Thus God has always existed even though time has not.
To say that gods have always existed is to say that they have existed at all times. If the universe (including gods) began last Thursday, and your gods existed at every moment since then, then they have always existed.

To say that gods existed when time did not exist is to speak gibberish.
Pasresed….
Thus God has always existed even though time has not.
To say that gods have always existed is to say that they have existed at all times.
Yes. But not only time but more.

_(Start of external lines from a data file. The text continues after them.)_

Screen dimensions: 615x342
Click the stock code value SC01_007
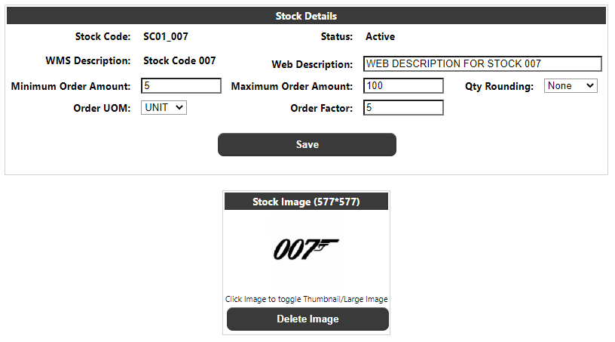[x=166, y=36]
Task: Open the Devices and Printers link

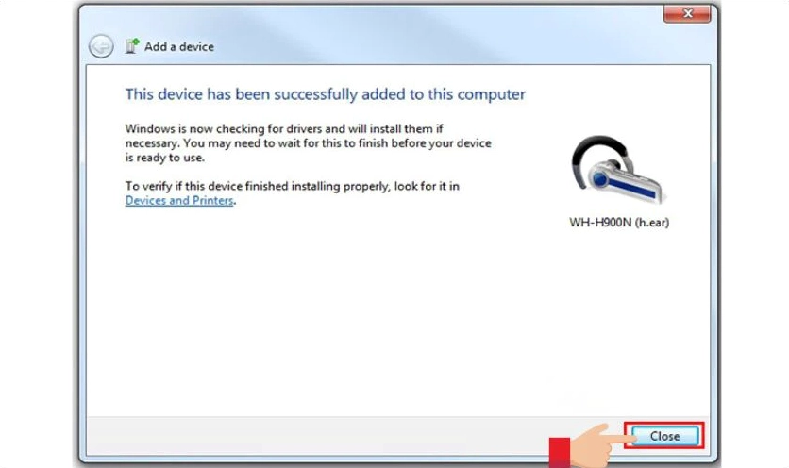Action: 178,201
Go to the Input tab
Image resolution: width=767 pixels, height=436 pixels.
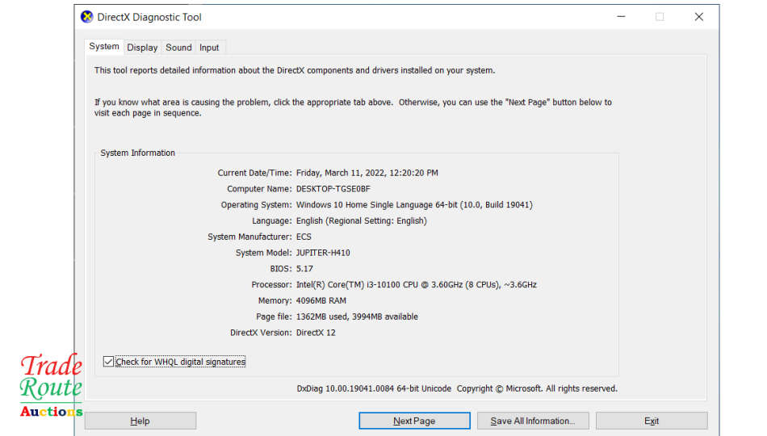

And again I’m not asserting a plurality of gods, just one.
Thus God has always existed even though time has not.
….If the universe (including gods) began last Thursday, and your gods existed at every moment since then, then they have always existed.

Why must you alter theism…to create a straw man? When you say “If the universe (including gods) began” you are creating a straw man of theism. God did not begin. A truism of theism is that God is eternal. And again I’m not asserting a plurality of gods, just one.
Thus God has always existed even though time has not.
To say that gods existed when time did not exist is to speak gibberish.
That is your conclusion about theism. That does not change what theism is. You can find it gibberish if you want, but you can’t reasonably deny what it is.

I can conclude that astrology is gibberish but I can’t deny that it is a type of divination that involves the forecasting of earthly and human events through the observation and interpretation of the fixed stars, sun, moon, and planets. To deny that is what astrology is would be unreasonable.
Further….
To alter astrology to something else that it is not in order to defeat an astrological argument would render my reasoning insufficient.

That’s my point with you here….to alter theism to something that it is not to defeat the KCA is unreasonable.














Hence time is a subset of the eternal.
On its face, that seems like meaningless word salad. When you elaborate, saying that "eternal" means "timeless" (and thus that timeless includes time) you take away doubt.
You misunderstood me there. I did not assert the eternal meant timeless. Eternal is existence without beginning or end. Timeless is existence without time. We have time now and that is part of the eternal. So the question within theism is this…Is God now timeless or temporal? But that is another subject altogether.
:cool:
 
Nope, that is not plausible at all. It means “he” made a decision to create during a phase when nothing was able to change.
Otherwise, “he” could not decide to create and was merely Big Banged himself.

Time means change. To go from timeless to temporal requires a change. But without time, by definition, nothing changes.

You and your theists are just inventing definitions so you can make your god exist.
I can see why you’d need to do that because your first story has a major plot hole and you needed to plug it with something.

No time, “timeless” means no change. Not even a decision to change. No change.

Thats one use of timeless that you portray which I'll acknowledge as a fair point of view..as according to your particular philosophy.

Timeless also means NOT affected by any time or change whilst still being able to think and make descisions.

Cambridge Dictionary: lasting forever; example, never showing the effects of aging or ...having a value that is not limited to a particular period but will last for ever.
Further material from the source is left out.